To continue our discussion about a full-spectrum approach to security and a follow up to our post on Physical Security, we wanted to discuss elements of Personal Security. This will complete the three pillars, if you will, of security – information, physical and personal – and provide a more encompassing assessment of your security posture.
So what is Personal Security. It can be about your own self and the security measures you apply to protect yourself. It can also be about your company’s emphasis on security related matters that pertain to an individual. And it can be a combination of them. Because we are focusing on a full assessment, we want to look at a combination of them.
What this will not be about is hiring a personal security element to protect you in hostile or dangerous areas. If you have this need, there are probably other places to look. And if you are traveling anywhere in the world or living overseas, you should consult these Travel Tips from the State Department. We will certainly incorporate some of the principles of this, but this will not be our focus in this post.

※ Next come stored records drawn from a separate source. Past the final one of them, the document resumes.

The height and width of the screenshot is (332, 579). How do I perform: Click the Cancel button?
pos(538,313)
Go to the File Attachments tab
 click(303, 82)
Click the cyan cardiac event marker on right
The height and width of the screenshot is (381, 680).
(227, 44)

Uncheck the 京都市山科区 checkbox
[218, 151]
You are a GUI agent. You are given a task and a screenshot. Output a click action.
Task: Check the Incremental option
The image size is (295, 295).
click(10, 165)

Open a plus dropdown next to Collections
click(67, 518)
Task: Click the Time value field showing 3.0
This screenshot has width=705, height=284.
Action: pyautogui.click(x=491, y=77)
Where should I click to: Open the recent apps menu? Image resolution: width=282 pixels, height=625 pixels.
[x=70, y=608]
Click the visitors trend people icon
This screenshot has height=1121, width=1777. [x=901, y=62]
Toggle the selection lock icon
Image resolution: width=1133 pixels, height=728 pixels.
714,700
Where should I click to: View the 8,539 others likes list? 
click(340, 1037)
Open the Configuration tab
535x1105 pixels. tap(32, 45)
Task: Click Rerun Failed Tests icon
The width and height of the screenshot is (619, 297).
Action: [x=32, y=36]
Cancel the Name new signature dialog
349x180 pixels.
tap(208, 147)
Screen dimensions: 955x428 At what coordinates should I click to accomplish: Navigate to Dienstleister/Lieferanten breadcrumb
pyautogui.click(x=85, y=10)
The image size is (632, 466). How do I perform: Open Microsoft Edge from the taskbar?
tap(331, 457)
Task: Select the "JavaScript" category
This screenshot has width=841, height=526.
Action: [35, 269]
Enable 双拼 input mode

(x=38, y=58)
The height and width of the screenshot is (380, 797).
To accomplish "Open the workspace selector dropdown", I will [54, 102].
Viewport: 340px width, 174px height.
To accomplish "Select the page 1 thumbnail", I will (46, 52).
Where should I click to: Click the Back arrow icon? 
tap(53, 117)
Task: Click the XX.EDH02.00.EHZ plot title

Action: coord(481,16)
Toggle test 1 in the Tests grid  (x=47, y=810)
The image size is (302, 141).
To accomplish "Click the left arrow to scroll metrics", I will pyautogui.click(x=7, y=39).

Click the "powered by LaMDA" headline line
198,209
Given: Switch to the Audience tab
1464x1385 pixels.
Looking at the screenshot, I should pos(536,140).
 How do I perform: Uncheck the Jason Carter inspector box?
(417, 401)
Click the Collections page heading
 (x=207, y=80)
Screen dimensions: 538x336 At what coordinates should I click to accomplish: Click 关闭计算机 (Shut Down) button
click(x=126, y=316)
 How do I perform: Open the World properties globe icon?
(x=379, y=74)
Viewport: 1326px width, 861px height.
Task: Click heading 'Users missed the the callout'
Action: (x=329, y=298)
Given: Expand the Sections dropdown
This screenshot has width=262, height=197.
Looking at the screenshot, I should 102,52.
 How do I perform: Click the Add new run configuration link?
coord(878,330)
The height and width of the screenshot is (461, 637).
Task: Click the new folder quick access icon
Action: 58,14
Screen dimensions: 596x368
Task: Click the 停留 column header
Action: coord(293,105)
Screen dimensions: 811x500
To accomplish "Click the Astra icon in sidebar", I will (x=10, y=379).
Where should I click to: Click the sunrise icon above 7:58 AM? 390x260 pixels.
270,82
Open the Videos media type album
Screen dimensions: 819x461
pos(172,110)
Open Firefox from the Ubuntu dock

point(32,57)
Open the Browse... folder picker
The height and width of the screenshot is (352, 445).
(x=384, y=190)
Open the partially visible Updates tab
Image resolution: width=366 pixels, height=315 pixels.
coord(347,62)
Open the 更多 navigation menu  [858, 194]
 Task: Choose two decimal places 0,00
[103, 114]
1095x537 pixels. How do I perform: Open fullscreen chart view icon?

What you should see is that some of personal security areas of consideration blend perfectly into physical security and information security.
We don’t want you to walk away from this post thinking that you should be suspicious of your employees or co-workers. What we do want you to become is alert and aware to behavior that could lead to a threat to your organization. At the end of the day, we want your business to have the discussion and make the determination for yourself. And along the way we hope you incorporate some of these suggestions to make your overall security program effective.
As a business or a SOHO here are some areas to think about:
- What is the crime rate in your area? Are you putting your employees in danger with the workplace location.
- What is the response time of law enforcement or fire and rescue departments? If something does happen in your location, how long will it take for them to reach you? If it’s outside your comfort zone then you may need to consider alternate plans such as hiring a security guard.
- Do you employ cameras to observe your workplace? Does it record and save? If you have a theft after hours, how can you protect individuals personal property left at the office? How do you protect your business?
But if you look at another element of personal security, let’s look at your actual employees. Do you do any type of background reviews or assessments of potential applicants and current employees?
- Do you review social media profiles? Sure, you want to look for inappropriate behavior patterns, but are you also looking at them for what they say about work? Are they potential victims of a social engineering or phishing attempt. We know hackers review social media too. Do they talk about the office and give away information that might highlight a vulnerability?
- How close do you scrutinize previous employment? Why did they leave? How do you verify that? Not just for what type of employee but also to begin to identify a possible Insider Threat? Maybe they were asked to get a job with your company? How can you find out.
- What type of desk do they keep? This can tie into your physical security inspections and ensure that they are maintaining a good security posture.
- What type of security related training do your employees have in their current position? What type of training do potential applicants have when applying for the position? This can help you identify your gaps in training and plan training events.
- What are your employees doing online? Yes, this is where information and network security blend in with personal and physical security. How are you monitoring what they download? How are you monitoring/blocking their access to certain information?
- How often do you interact with your employees or co-workers? For a malicious-Insider Threat, there is usually an event in their life that makes them become a bad actor. Sometimes it’s a financial issue, maybe there is a ethical or moral dilemma they are facing at home and at work, or perhaps they were approached by someone. Not that everyone is going to share personal information, but regular engagement with your employees or co-workers can help at least identify a change in behavior and some follow up. And follow up doesn’t have to be an interrogation. But by knowing your employees or co-workers, you can see a change and express genuine interest or empathy. And this might be the difference between a good employee and a threat.